▶ _Data for this task_:
*** Block opens ***

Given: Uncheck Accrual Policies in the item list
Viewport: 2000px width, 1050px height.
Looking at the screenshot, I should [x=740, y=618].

*** Block closes ***
*** Block opens ***

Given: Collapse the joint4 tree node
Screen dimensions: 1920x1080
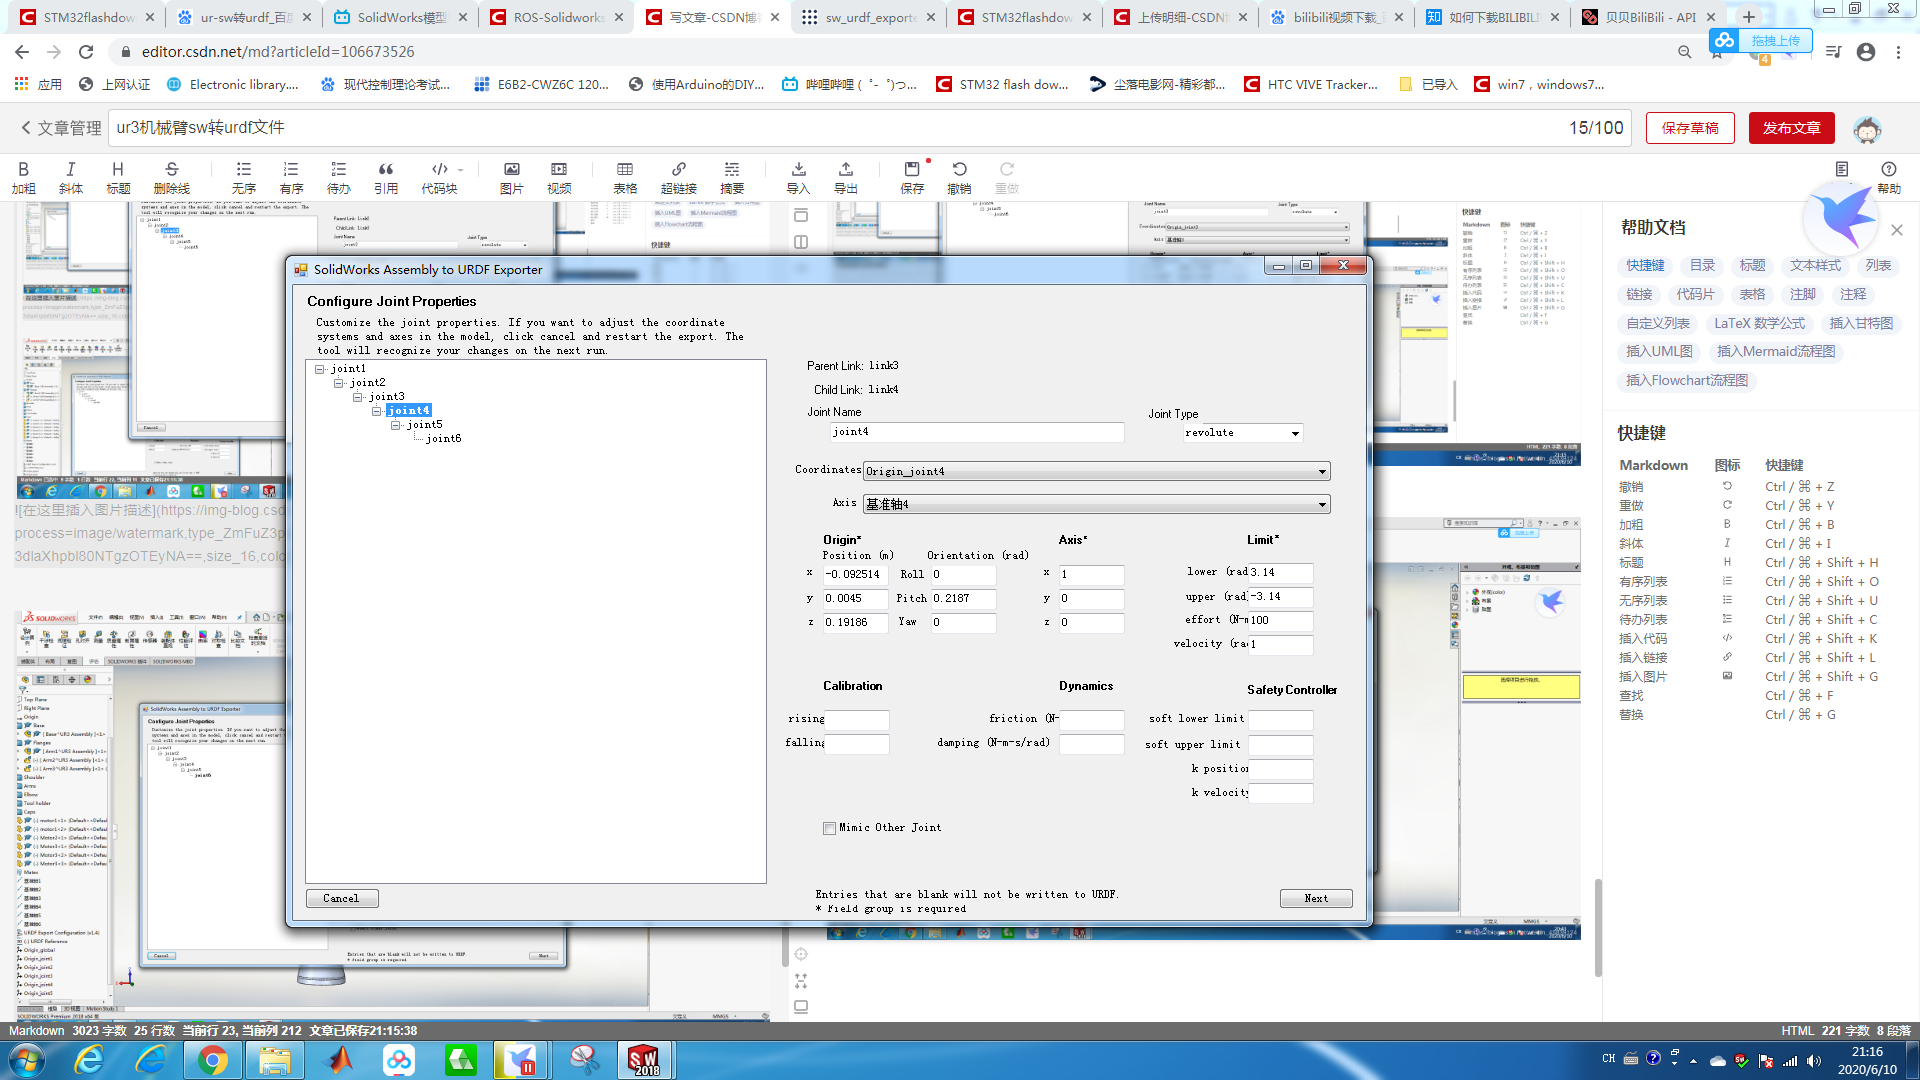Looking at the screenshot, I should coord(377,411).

*** Block closes ***

Take from the listing above each line in which the string "Given" is found.

▶ _Written solution_:
Given: Uncheck Accrual Policies in the item list
Given: Collapse the joint4 tree node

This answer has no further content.